For alt text, I want more than the recommendation. I want the decision path. Did the agent notice the image contains text? Did it check whether that text is nearby? Did it check whether the image is inside a link or button? Did it classify the image as decorative, functional, informative, complex, redundant, or unclear?

Then tools check what tools can check. Is the alt attribute present? Is the image inside an accessible control? Is nearby text present? Does the output match the expected schema?

A judge sub-agent can review consistency: “You classified this image as decorative, but your rationale says it contributes meaning.”

When ambiguity remains, escalate to a human — especially for complex images, charts, brand-sensitive descriptions, product-specific meaning, or anything where user understanding depends on nuance.

The robust loop isn’t a single check.
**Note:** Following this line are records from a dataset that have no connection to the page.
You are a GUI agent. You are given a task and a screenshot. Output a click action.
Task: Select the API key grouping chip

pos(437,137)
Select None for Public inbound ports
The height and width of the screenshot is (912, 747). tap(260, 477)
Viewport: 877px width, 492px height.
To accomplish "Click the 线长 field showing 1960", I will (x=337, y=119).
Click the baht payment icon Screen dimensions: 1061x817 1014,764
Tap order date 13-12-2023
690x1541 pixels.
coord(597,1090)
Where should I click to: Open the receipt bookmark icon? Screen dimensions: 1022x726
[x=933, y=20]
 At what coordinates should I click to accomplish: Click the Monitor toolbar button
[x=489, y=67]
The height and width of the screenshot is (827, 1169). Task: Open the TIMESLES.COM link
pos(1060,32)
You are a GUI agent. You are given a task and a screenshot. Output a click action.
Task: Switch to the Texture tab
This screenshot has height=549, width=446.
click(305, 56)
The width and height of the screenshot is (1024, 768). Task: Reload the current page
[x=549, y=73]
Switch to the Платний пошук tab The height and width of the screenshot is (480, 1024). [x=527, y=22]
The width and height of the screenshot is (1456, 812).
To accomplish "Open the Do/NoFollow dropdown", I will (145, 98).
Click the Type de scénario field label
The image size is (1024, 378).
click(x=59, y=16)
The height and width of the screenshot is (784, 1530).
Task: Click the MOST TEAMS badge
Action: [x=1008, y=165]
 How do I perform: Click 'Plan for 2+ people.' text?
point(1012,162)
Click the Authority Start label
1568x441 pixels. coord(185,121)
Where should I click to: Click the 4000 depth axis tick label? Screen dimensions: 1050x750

It’s a sequence: decision path, tool checks, judge review, human escalation. You can craft those loops, processes, tools, and conditions for success deliberately, for the work the agent is actually doing.

Your expertise is the asset

By paying attention to how the agents POUR, you overcome their weaknesses by making your expertise the asset.

The work isn’t to make agents magically invent accessibility judgment. Model intelligence is jagged, and we don’t fully control what the models are fine-tuned on. What we can do is make our accessibility judgment available to them.

For designers, that may mean capturing intent, user impact, and design rationale alongside the visual artifacts.

For developers, it may mean encoding accessibility into components, APIs, tests, schemas, and file structures — every readable surface working as an affordance.

For central accessibility teams, it may mean turning repeated guidance into decision trees, pattern docs, review heuristics, and workflow tools, so that the agents can act through your practice instead of around it.

Your expertise is the asset. Inventory it. Encode it. Surface it. Verify it. So that agents can magnify expertise instead of generating slop.